(Stored items from a collection)
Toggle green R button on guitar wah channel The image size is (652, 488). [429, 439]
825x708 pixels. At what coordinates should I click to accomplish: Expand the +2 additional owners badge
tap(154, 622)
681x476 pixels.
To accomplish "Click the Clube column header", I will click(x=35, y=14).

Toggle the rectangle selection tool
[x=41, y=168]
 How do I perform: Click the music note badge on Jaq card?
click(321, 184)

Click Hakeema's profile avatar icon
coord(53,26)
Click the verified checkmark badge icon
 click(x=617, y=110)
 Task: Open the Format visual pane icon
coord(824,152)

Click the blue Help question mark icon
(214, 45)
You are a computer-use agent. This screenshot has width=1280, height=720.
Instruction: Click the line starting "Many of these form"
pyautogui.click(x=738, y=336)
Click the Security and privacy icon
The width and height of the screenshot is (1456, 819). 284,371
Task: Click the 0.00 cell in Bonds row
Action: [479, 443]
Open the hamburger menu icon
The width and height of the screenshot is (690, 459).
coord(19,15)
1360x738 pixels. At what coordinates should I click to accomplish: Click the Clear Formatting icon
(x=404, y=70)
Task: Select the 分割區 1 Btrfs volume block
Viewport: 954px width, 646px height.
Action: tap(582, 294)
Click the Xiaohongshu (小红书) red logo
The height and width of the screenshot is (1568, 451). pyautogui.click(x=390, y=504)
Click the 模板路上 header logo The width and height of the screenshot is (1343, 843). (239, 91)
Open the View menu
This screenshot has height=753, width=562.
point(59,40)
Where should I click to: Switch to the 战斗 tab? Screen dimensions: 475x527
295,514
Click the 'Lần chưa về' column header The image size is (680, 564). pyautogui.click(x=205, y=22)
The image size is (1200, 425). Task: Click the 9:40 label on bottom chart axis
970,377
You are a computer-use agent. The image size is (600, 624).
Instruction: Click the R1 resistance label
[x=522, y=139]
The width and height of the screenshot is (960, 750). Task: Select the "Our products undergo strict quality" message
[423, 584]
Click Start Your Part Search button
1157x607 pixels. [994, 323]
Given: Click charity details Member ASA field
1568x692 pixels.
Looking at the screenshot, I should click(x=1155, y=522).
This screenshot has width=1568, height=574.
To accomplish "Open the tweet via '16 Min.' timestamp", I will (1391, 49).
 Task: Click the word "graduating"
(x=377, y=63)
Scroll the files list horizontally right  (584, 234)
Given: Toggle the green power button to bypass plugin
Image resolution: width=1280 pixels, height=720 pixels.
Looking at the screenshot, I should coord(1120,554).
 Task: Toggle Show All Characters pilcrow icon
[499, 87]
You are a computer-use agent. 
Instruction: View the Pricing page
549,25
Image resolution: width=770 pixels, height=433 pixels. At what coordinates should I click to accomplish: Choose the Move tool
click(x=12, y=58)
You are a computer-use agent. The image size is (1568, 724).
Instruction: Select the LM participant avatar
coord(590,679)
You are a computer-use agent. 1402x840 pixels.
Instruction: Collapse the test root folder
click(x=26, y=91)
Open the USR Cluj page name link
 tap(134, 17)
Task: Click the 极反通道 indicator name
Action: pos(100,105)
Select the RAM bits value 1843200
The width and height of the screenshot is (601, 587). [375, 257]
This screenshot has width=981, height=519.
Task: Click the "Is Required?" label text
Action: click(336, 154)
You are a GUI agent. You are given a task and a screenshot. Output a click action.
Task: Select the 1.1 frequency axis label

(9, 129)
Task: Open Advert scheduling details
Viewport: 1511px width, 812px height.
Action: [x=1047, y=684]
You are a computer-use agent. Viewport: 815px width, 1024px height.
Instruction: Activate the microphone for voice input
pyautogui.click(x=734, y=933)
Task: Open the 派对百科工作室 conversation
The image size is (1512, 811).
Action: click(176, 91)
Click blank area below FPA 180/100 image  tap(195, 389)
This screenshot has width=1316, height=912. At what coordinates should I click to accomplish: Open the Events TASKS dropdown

● **Problem details**
Print each record word for word.

● **Exercise response**
Toggle green R button on guitar wah channel The image size is (652, 488). [429, 439]
825x708 pixels. At what coordinates should I click to accomplish: Expand the +2 additional owners badge
tap(154, 622)
681x476 pixels.
To accomplish "Click the Clube column header", I will click(x=35, y=14).

Toggle the rectangle selection tool
[x=41, y=168]
 How do I perform: Click the music note badge on Jaq card?
click(321, 184)

Click Hakeema's profile avatar icon
coord(53,26)
Click the verified checkmark badge icon
 click(x=617, y=110)
 Task: Open the Format visual pane icon
coord(824,152)

Click the blue Help question mark icon
(214, 45)
You are a computer-use agent. This screenshot has width=1280, height=720.
Instruction: Click the line starting "Many of these form"
pyautogui.click(x=738, y=336)
Click the Security and privacy icon
The width and height of the screenshot is (1456, 819). 284,371
Task: Click the 0.00 cell in Bonds row
Action: [479, 443]
Open the hamburger menu icon
The width and height of the screenshot is (690, 459).
coord(19,15)
1360x738 pixels. At what coordinates should I click to accomplish: Click the Clear Formatting icon
(x=404, y=70)
Task: Select the 分割區 1 Btrfs volume block
Viewport: 954px width, 646px height.
Action: tap(582, 294)
Click the Xiaohongshu (小红书) red logo
The height and width of the screenshot is (1568, 451). pyautogui.click(x=390, y=504)
Click the 模板路上 header logo The width and height of the screenshot is (1343, 843). (239, 91)
Open the View menu
This screenshot has height=753, width=562.
point(59,40)
Where should I click to: Switch to the 战斗 tab? Screen dimensions: 475x527
295,514
Click the 'Lần chưa về' column header The image size is (680, 564). pyautogui.click(x=205, y=22)
The image size is (1200, 425). Task: Click the 9:40 label on bottom chart axis
970,377
You are a computer-use agent. The image size is (600, 624).
Instruction: Click the R1 resistance label
[x=522, y=139]
The width and height of the screenshot is (960, 750). Task: Select the "Our products undergo strict quality" message
[423, 584]
Click Start Your Part Search button
1157x607 pixels. [994, 323]
Given: Click charity details Member ASA field
1568x692 pixels.
Looking at the screenshot, I should click(x=1155, y=522).
This screenshot has width=1568, height=574.
To accomplish "Open the tweet via '16 Min.' timestamp", I will (1391, 49).
 Task: Click the word "graduating"
(x=377, y=63)
Scroll the files list horizontally right  (584, 234)
Given: Toggle the green power button to bypass plugin
Image resolution: width=1280 pixels, height=720 pixels.
Looking at the screenshot, I should coord(1120,554).
 Task: Toggle Show All Characters pilcrow icon
[499, 87]
You are a computer-use agent. 
Instruction: View the Pricing page
549,25
Image resolution: width=770 pixels, height=433 pixels. At what coordinates should I click to accomplish: Choose the Move tool
click(x=12, y=58)
You are a computer-use agent. The image size is (1568, 724).
Instruction: Select the LM participant avatar
coord(590,679)
You are a computer-use agent. 1402x840 pixels.
Instruction: Collapse the test root folder
click(x=26, y=91)
Open the USR Cluj page name link
 tap(134, 17)
Task: Click the 极反通道 indicator name
Action: pos(100,105)
Select the RAM bits value 1843200
The width and height of the screenshot is (601, 587). [375, 257]
This screenshot has width=981, height=519.
Task: Click the "Is Required?" label text
Action: click(336, 154)
You are a GUI agent. You are given a task and a screenshot. Output a click action.
Task: Select the 1.1 frequency axis label

(9, 129)
Task: Open Advert scheduling details
Viewport: 1511px width, 812px height.
Action: [x=1047, y=684]
You are a computer-use agent. Viewport: 815px width, 1024px height.
Instruction: Activate the microphone for voice input
pyautogui.click(x=734, y=933)
Task: Open the 派对百科工作室 conversation
The image size is (1512, 811).
Action: click(176, 91)
Click blank area below FPA 180/100 image  tap(195, 389)
This screenshot has width=1316, height=912. At what coordinates should I click to accomplish: Open the Events TASKS dropdown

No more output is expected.